The molybdoproteome of Starkeya novella – insights into the diversity and functions of molybdenum containing proteins in response to changing growth conditions
Abstract
Molybdenum enzymes are known to underpin key reactions in the biological carbon, nitrogen and sulfur cycles, however, the diversity of these enzymes and the reactions they catalyze especially in bacteria is much greater than currently known. We have analysed the molybdoproteome of the soil bacterium Starkeya novella as a function of growth mode and identified a complete pathway for Mo–PPT synthesis, a Mo transporter and 18 gene loci encoding mononuclear Mo-enzymes of the Xanthine Oxidase, Sulfite Oxidase and DMSO Reductase enzyme families. This relatively high number of Mo enzymes may be a specific property of the taxonomic group (Xanthobacteraceae) to which S. novella belongs. About 70% of S. novella Mo enzymes have no characterized close relatives, and two thirds of them are expressed under the conditions analysed, which included heterotrophy, methylotrophy, chemolithotrophy and mixotrophy. Many enzymes were clearly regulated in response to either the type of carbon source present in the growth medium or the presence of thiosulfate, and two, in particular, including an uncharacterized enzyme of the XO family (Snov_3370) were highly abundant under all growth conditions tested.
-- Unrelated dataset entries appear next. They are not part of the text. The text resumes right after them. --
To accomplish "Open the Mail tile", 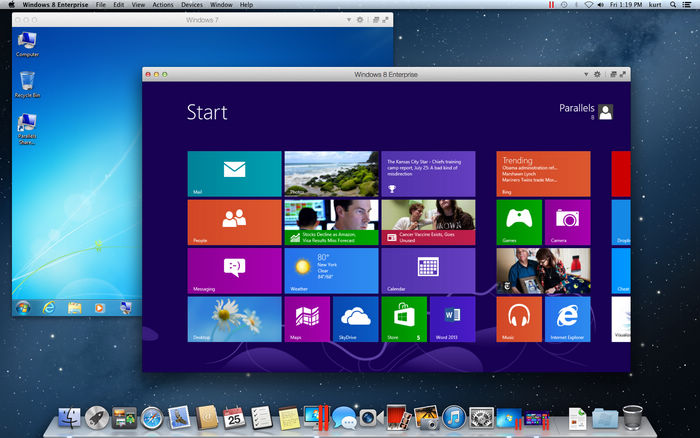I will point(234,173).
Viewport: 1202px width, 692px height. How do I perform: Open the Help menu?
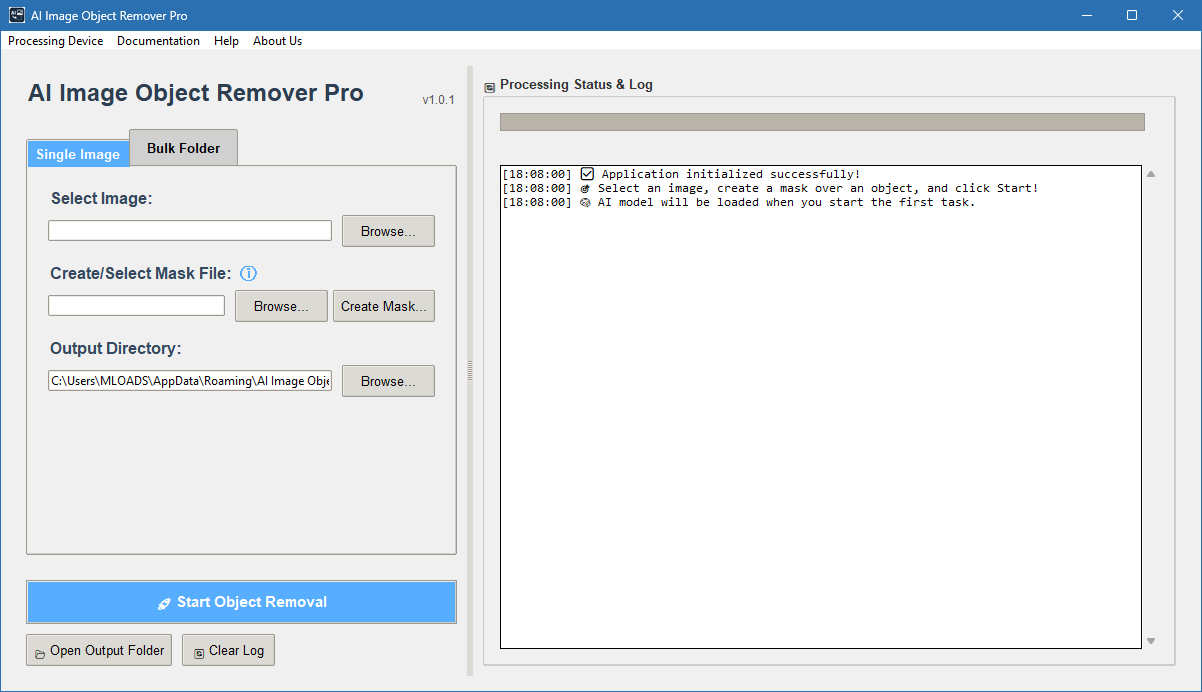(226, 41)
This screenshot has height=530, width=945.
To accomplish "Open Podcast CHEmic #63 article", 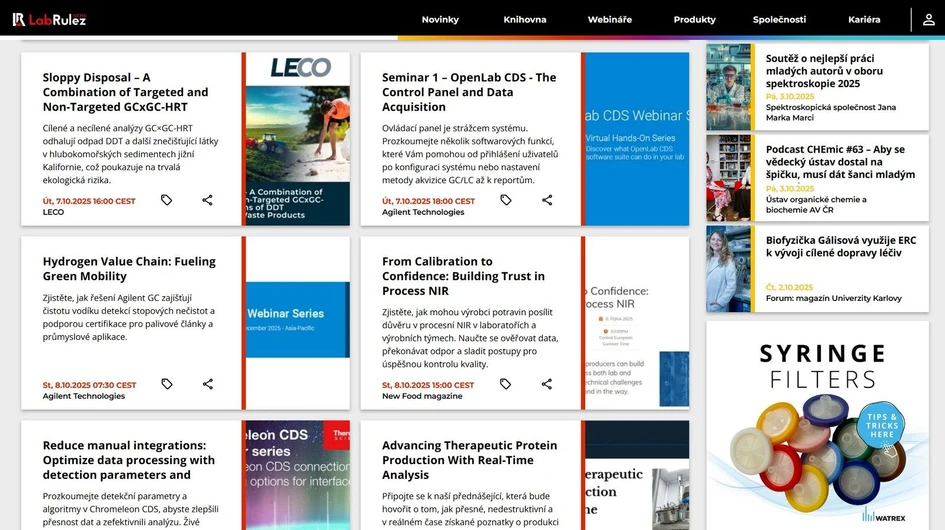I will [x=840, y=162].
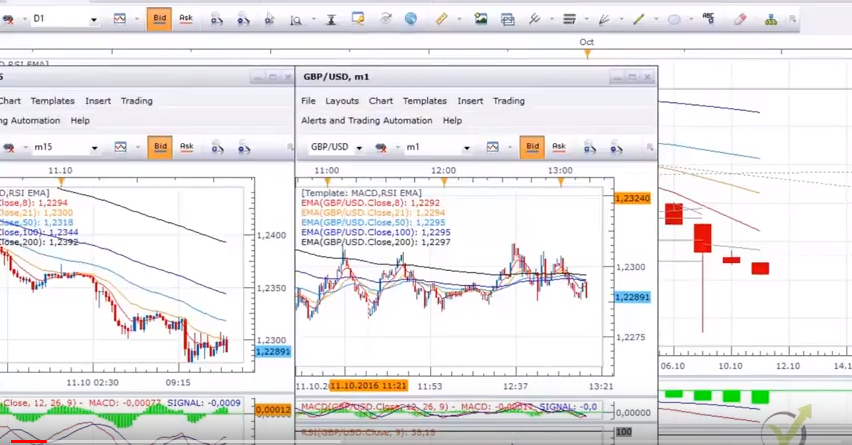
Task: Click the save chart image icon
Action: (481, 19)
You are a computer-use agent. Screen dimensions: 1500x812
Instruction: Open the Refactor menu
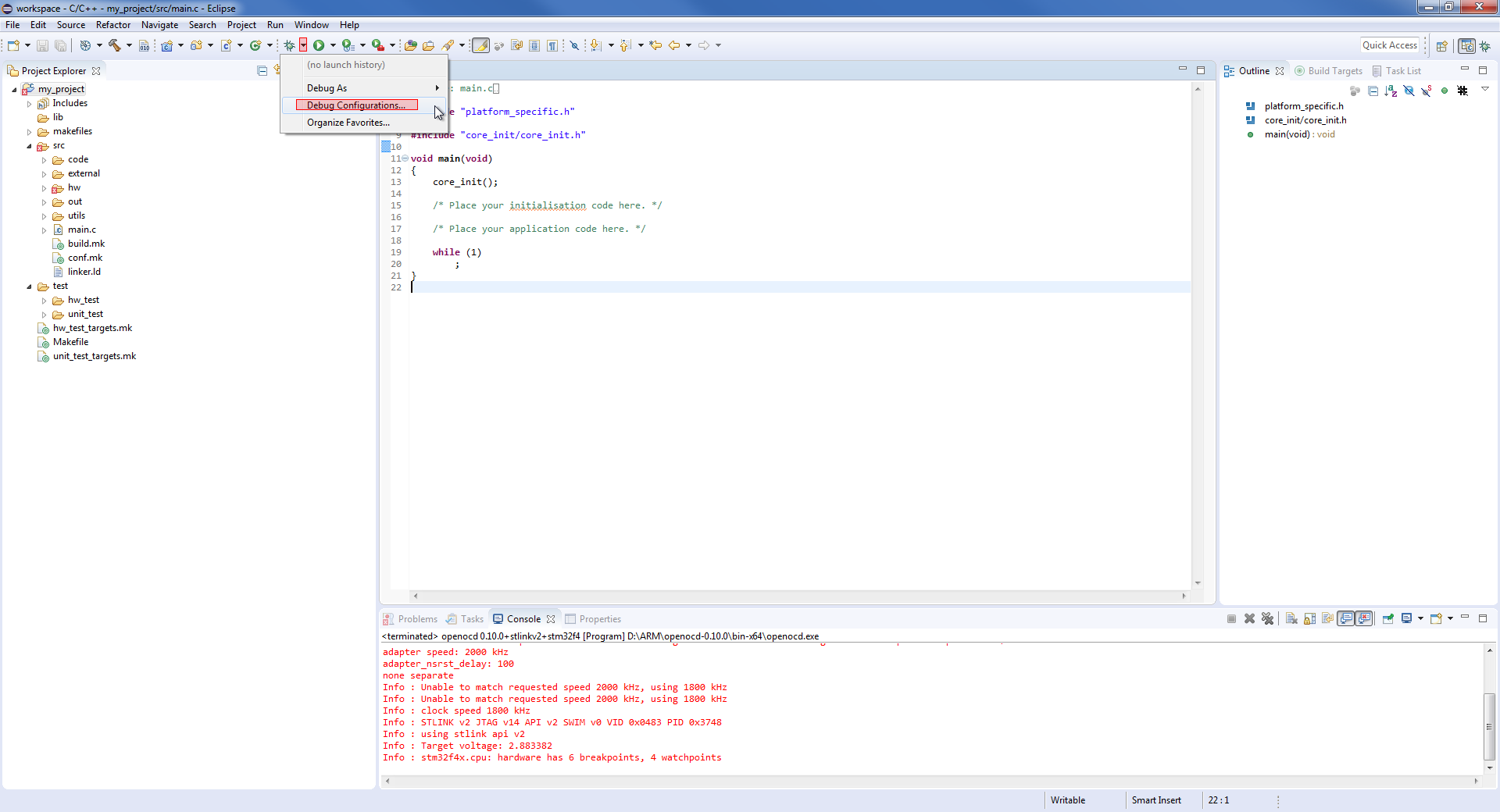113,25
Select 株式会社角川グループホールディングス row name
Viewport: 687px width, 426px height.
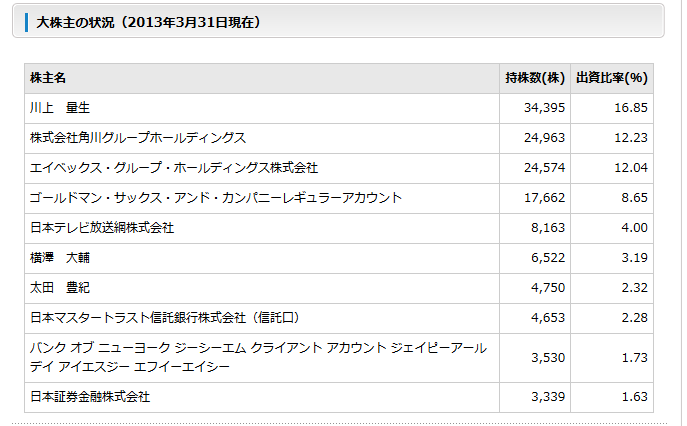[138, 138]
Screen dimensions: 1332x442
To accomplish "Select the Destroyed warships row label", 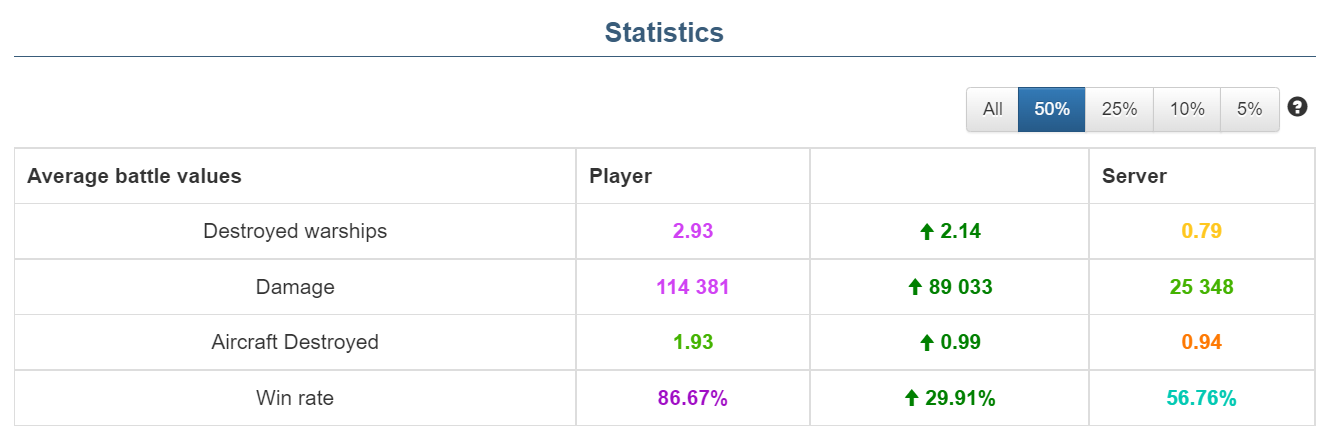I will coord(295,232).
We also uncovered novel enzymes with links to growth in the presence of thiosulfate, such as a PaoABC-type aldehyde oxidoreductase and an uncharacterized group 1 sulfite oxidase family enzyme, although the function of these enzymes during sulfur oxidation is unclear at present. Clearly, further work is needed to uncover the significance of these enzymes for cell metabolism.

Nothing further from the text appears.